RECORDS PROVIDED START
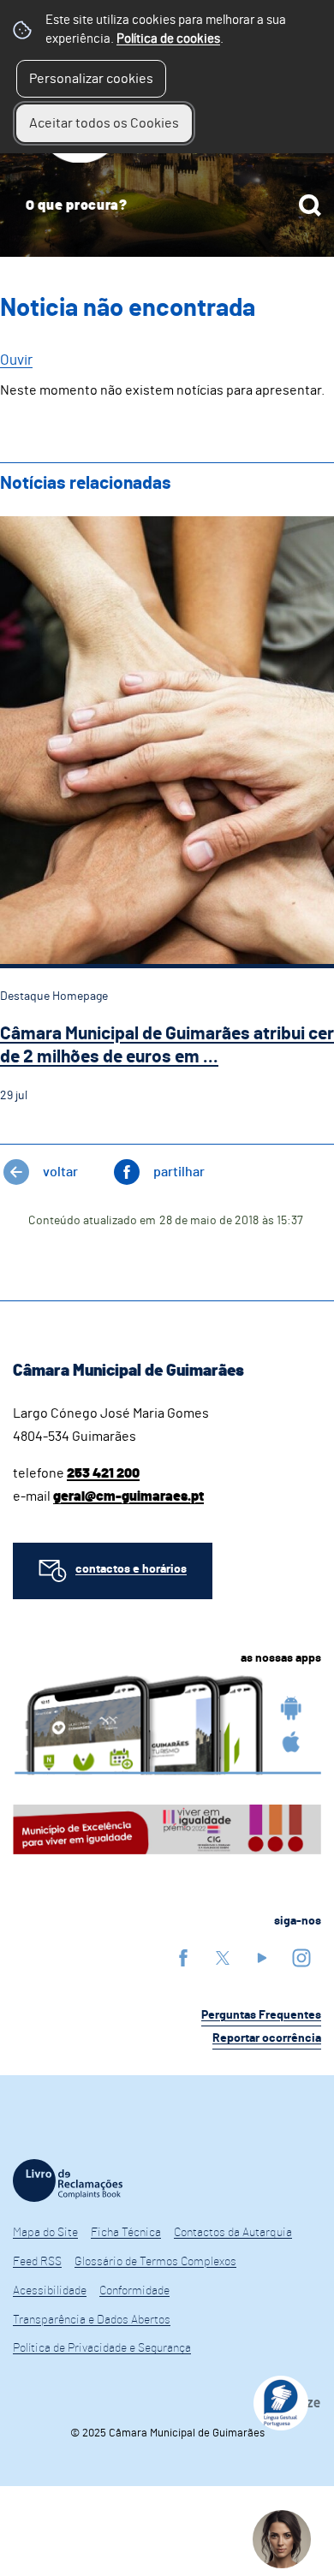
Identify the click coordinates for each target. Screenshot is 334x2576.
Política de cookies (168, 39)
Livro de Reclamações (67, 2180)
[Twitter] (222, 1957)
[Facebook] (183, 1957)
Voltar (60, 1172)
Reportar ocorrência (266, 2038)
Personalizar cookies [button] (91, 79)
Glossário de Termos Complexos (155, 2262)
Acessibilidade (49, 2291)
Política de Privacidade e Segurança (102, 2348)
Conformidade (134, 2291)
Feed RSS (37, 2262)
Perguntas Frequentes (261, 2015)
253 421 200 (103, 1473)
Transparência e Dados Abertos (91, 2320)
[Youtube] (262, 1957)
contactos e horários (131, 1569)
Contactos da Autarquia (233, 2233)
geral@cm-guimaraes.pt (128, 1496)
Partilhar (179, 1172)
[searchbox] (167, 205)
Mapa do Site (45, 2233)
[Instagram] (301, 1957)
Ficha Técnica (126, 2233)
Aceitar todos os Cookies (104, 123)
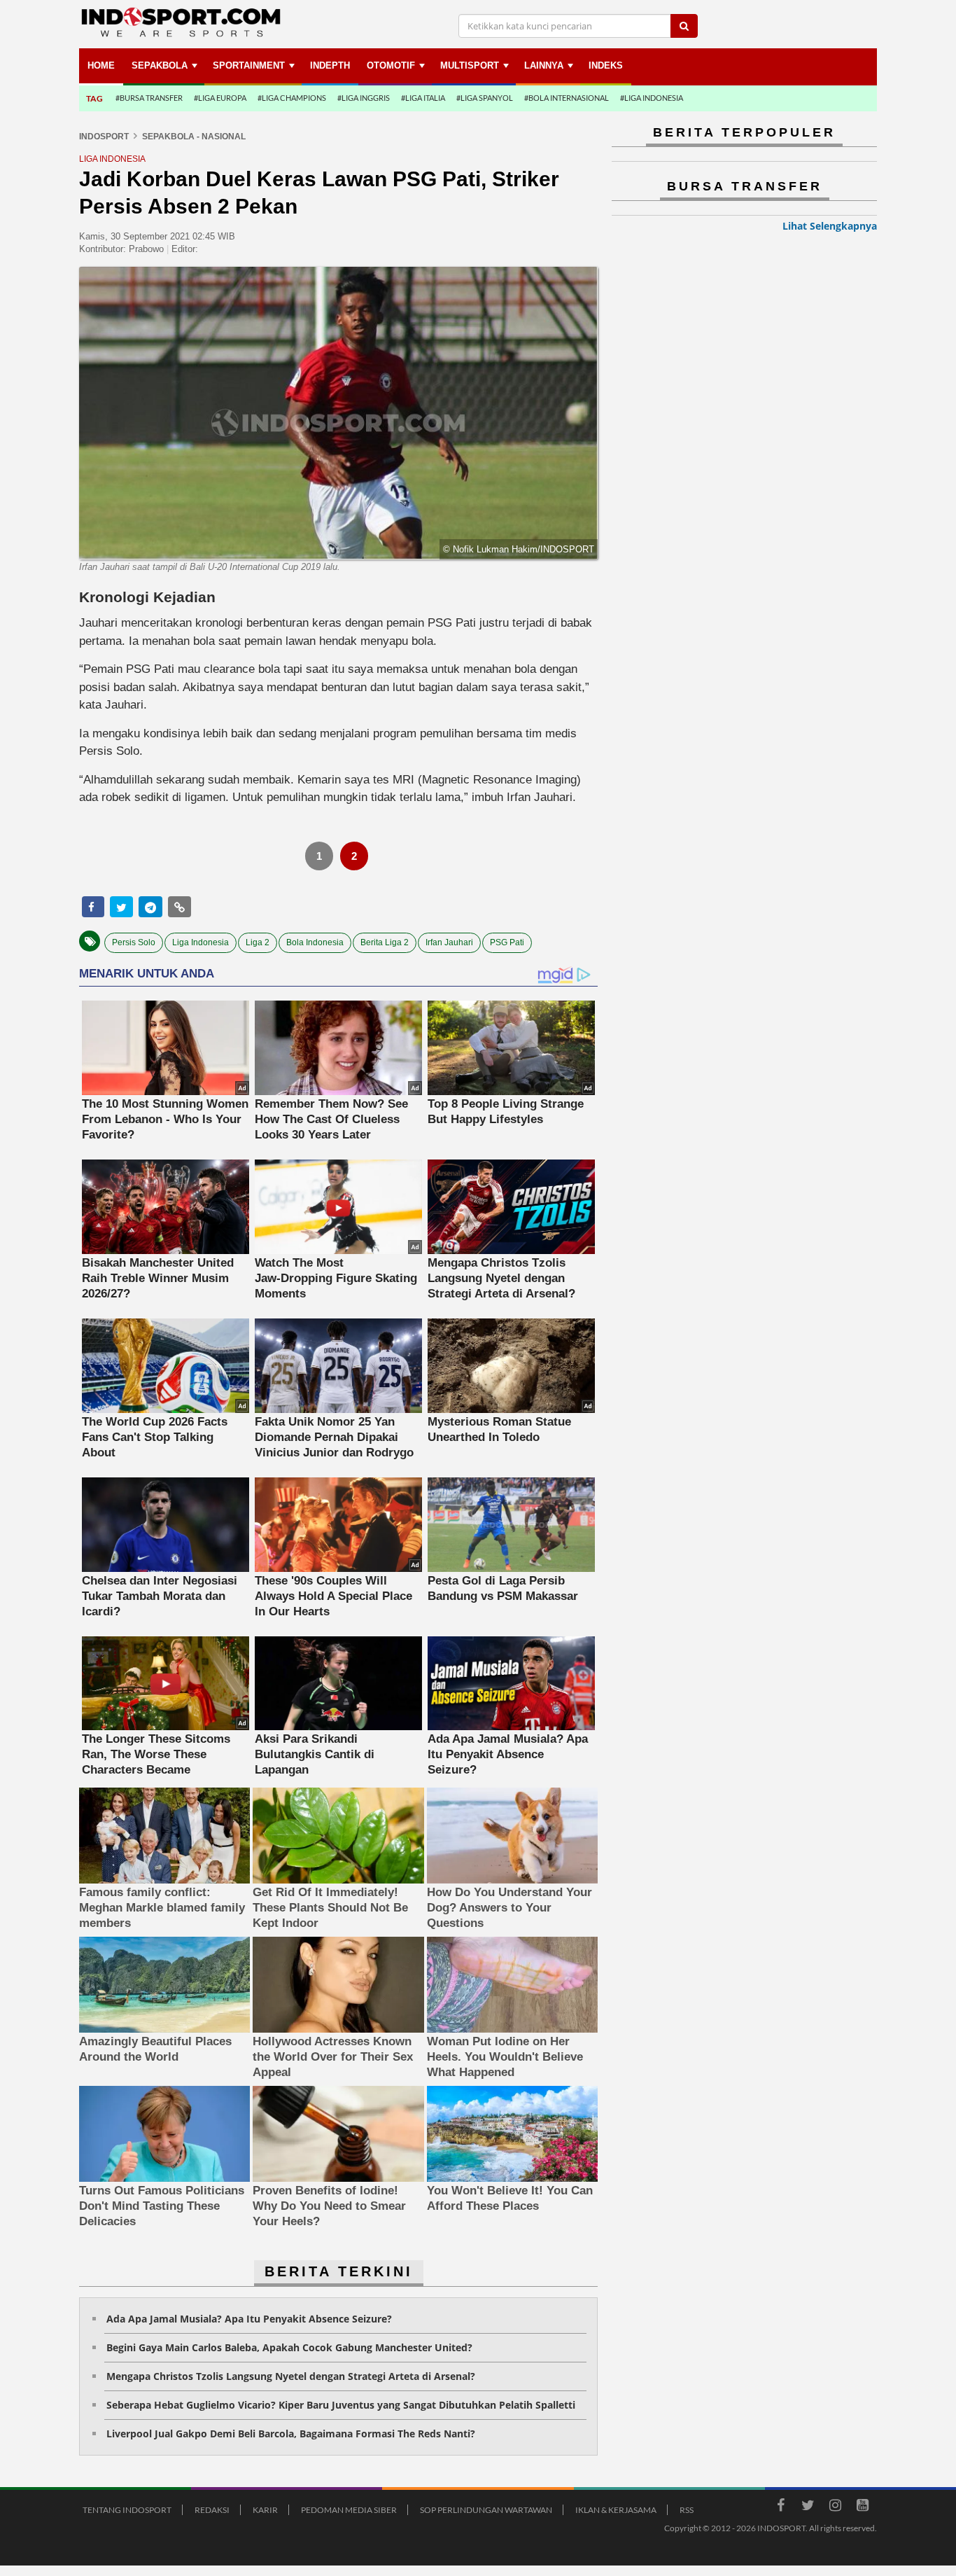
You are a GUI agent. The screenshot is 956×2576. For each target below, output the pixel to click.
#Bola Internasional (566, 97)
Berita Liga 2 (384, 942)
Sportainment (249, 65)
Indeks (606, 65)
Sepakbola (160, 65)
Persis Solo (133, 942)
RECORDS PROVIDED END
RECORDS PROVIDED START
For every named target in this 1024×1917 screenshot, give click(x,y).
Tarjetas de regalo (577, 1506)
RECORDS PROVIDED END
RECORDS PROVIDED START
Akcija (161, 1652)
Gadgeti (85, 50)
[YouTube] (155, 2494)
RECORDS PROVIDED END
** ACTION ITEM **
Taking the material above, give again exactly the lines from the one holding "Identify the click" through the one holding "Persis Solo (133, 942)", with both ends and without pictures.

** EXERCISE OUTPUT **
Identify the click coordinates for each target. Screenshot is 334x2576.
Política de cookies (168, 39)
Livro de Reclamações (67, 2180)
[Twitter] (222, 1957)
[Facebook] (183, 1957)
Voltar (60, 1172)
Reportar ocorrência (266, 2038)
Personalizar cookies [button] (91, 79)
Glossário de Termos Complexos (155, 2262)
Acessibilidade (49, 2291)
Política de Privacidade e Segurança (102, 2348)
Conformidade (134, 2291)
Feed RSS (37, 2262)
Perguntas Frequentes (261, 2015)
253 421 200 (103, 1473)
Transparência e Dados Abertos (91, 2320)
[Youtube] (262, 1957)
contactos e horários (131, 1569)
Contactos da Autarquia (233, 2233)
geral@cm-guimaraes.pt (128, 1496)
Partilhar (179, 1172)
[searchbox] (167, 205)
Mapa do Site (45, 2233)
[Instagram] (301, 1957)
Ficha Técnica (126, 2233)
Aceitar todos os Cookies (104, 123)
You are a GUI agent. The screenshot is 956×2576. For each target below, output the pixel to click.
#Bola Internasional (566, 97)
Berita Liga 2 (384, 942)
Sportainment (249, 65)
Indeks (606, 65)
Sepakbola (160, 65)
Persis Solo (133, 942)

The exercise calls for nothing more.